* _Action item A_
Using the article on Chris Borland, decide whether each statement agrees with it. Answer yes or no for each, and quote the words of the article that decide it.
(i) Borland left the NFL after a single season, at age 24.
(ii) ESPN followed Borland for six months after he quit.
(iii) Borland set out from the start to become an activist.
* _Action item B_
In the article on Chris Borland, what title did ESPN's longform story give him?
* _Action item C_
Write the next part of the article on Chris Borland, picking up after its final sentence.
-------- Supplied text --------
Athlete to Educator: Chris Borland wants to talk
"If I live a long, healthy life and upon autopsy have stage 1 or 2 CTE, that would have been worth it to me. If my mind falls apart in 10 years, absolutely not."
In 2014, star 49ers linebacker Chris Borland stunned the NFL zeitgeist when he exited the NFL after one season at the ripe football-playing age of 24. Before Luke Keuchly, before Andrew Luck, before Ali Marpet, it was Borland who made the rare decision to put his health ahead of whatever NFL accolades and monster contracts awaited. It was Borland who went public about fears of repetitive brain injuries and CTE after his own extensive research. And because the notion of quitting a league that half of America would cut out their tongues to play in was so rare, it was Borland who became the face of a new resistance.
ESPN followed him around for four months after he quit and published a longform story dubbing Borland, The Most Dangerous Man in Football. “I never intended to be an advocate or activist but did that immediately after I quit because my story was in the news and I thought I could be helpful,” Borland said.
-------- Entries provided --------
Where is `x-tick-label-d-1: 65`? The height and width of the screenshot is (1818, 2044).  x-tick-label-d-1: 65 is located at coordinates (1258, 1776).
--------
-------- Entries provided --------
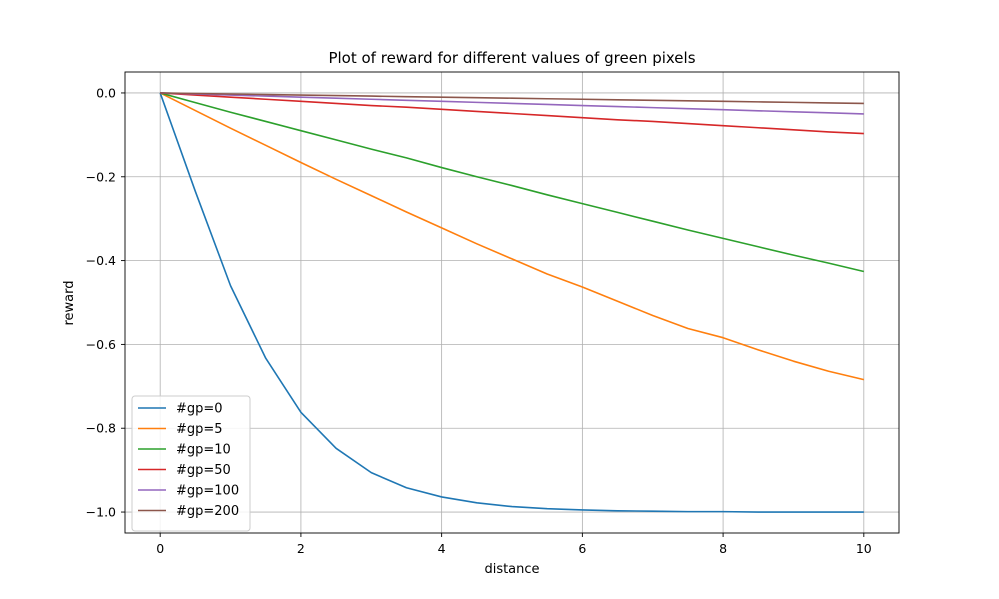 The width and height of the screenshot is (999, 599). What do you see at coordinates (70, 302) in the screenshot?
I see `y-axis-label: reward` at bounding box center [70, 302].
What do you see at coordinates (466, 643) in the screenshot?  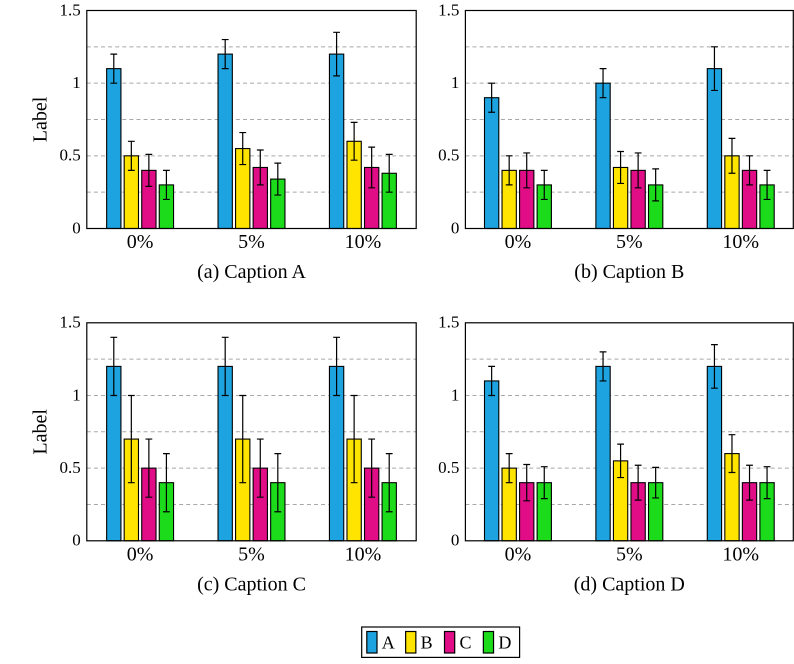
--------
* _Your response A_
(i) Yes: "he exited the NFL after one season at the ripe football-playing age of 24"
(ii) No: "ESPN followed him around for four months after he quit"
(iii) No: "I never intended to be an advocate or activist"

* _Your response B_
The Most Dangerous Man in Football.

* _Your response C_
After Borland weathered the storm that followed his exit from football, he dedicated his existence to being helpful. He interned at the Carter Center for Mental Health to gain a deeper understanding of the issues of brain chemistry and mindfulness. He then worked on a pilot program at his alma mater, the University of Wisconsin called Center for Healthy Minds, with Harvard Ph.D Richard Davidson and would later become a certified teacher at the Search Inside Yourself Institute, a corporate wellness program that was initially funded by Google but is now an independent non-profit.
Borland has always been grounded. Being the sixth of seven kids, all but one of his siblings a boy, he had to be. Even as he rose to stardom at the University of Wisconsin and then during his brief stint in San Francisco, he kept perspective and an inquisitive mind.
Now 31, Borland still dabbles in advocacy but has transitioned to a litany of media projects in the documentary and podcasting arenas. Borland was an executive producer on the documentary Requiem for a Running Back about former running back Lew Carpenter who died from CTE and he has a major podcasting project in the works.
We caught up with Borland to discuss his journey in and out of football, his thoughts on player safety, and what will happen when we can test for CTE in the living.
Melissa Jacobs: I understand you didn’t start playing football until the ninth grade. Why didn’t you start sooner?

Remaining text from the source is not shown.